Since August 2009, different rules associated with the Credit CARD Act in the U.S. have been coming into existence. The final rules from the Credit CARD Act will become binding next month. And, while consumers have received some protect from some credit card issuer abuses, there are still some concerns. The biggest concerns come from what credit card issuers are still allowed to do. And with some of the CARD rules cutting into revenues, issuers are likely to look for ways to boost their own revenue. Here are some of the (presumably) unintended consequences of the Credit CARD Act:

  1. Higher interest rates: Many Americans think that the Credit CARD Act makes it impossible for issuers to raise interest rates. This is not true. Issuers cannot raise interest rates on existing balances (unless you are 60 days late in paying), but they can raise rates on new balance if they offer 45 days advance notice. Check your mail; it is likely you will see a change in the way your credit card rates are figured.
  2. Lower credit limits: Some credit issuers are slashing credit limits. Your credit card issuer doesn’t even have to let you know in advance.

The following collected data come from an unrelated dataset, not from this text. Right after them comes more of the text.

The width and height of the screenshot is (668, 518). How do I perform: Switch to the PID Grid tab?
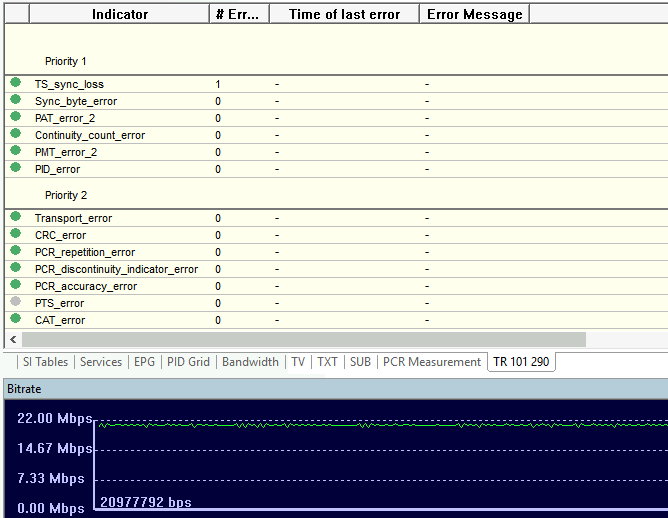tap(188, 362)
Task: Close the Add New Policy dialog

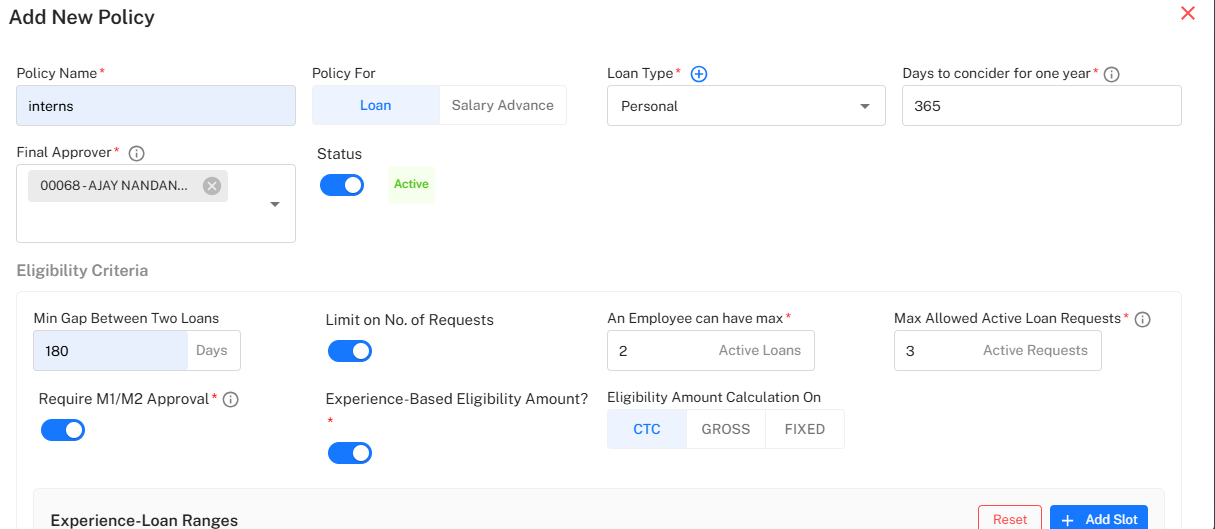Action: [x=1188, y=14]
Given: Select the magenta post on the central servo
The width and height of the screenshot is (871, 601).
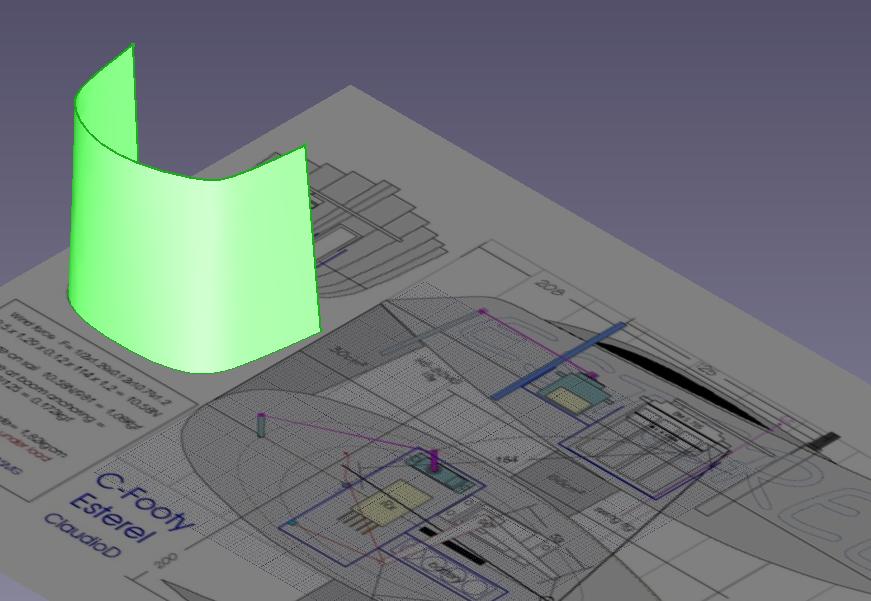Looking at the screenshot, I should pyautogui.click(x=434, y=460).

The same is true of closing your account altogether. Those at most risk for account closures and lower credit limits are those who act responsibly. I’m going to say that again: If you act responsibly, paying off your balance each month, you are at greater risk for lower credit limits. If you use your card only a couple times a year, paying it off as you do, you are at a greater risk of having your account closed. The truth is that credit card issuers consider a “good” customer one who carries a balance, and can afford to pay the minimum balance month in and month out.
  3. New fees: There are rules now that limit your late payment fee to $25, and that do not allow inactivity fees. However, some credit issuers are finding new fees to charge. Watch out for annual fees and reward redemption fees, which are making a comeback. Also, note that caps on late payment fees don’t prevent credit card issuers from raising your balance transfer fees, over the limit fees, cash advance fees and foreign purchase/transaction fees.

Your Credit Score

Keeping track of what is going on with your credit cards is important beyond just knowing that your credit card terms are changing. What your credit card issuer does can also affect your credit score. One of the biggest impacts is likely to come from account closures and reduced credit limits. Because part of your credit score depends on your available credit, a reduction in what you have available can damage your score to some degree.

If you are concerned with keeping your credit account open, and want to increase the chances that your credit limit will be maintained, you may have to strategically carry a balance for a couple of months. You might charge a reasonably small amount on your card, and then pay if off over two or three months instead of voiding the balance all at once. You may have to pay some interest, but if a lower credit score — due to a lower credit limit — costs you hundreds of dollars because you end up with a higher interest rate on your auto loan, you might have wished you paid the relatively small $10 to $20 in interest.

In the end, U.S. consumers are faced with some tough choices. Interest rate changes may not matter to those who pay off their balances each month, and closed accounts may make no difference to those who do not plan to buy a home or a car by borrowing money. However, for those who plan to use credit in the near future, the likely fallout from the Credit CARD Act could have larger consequences.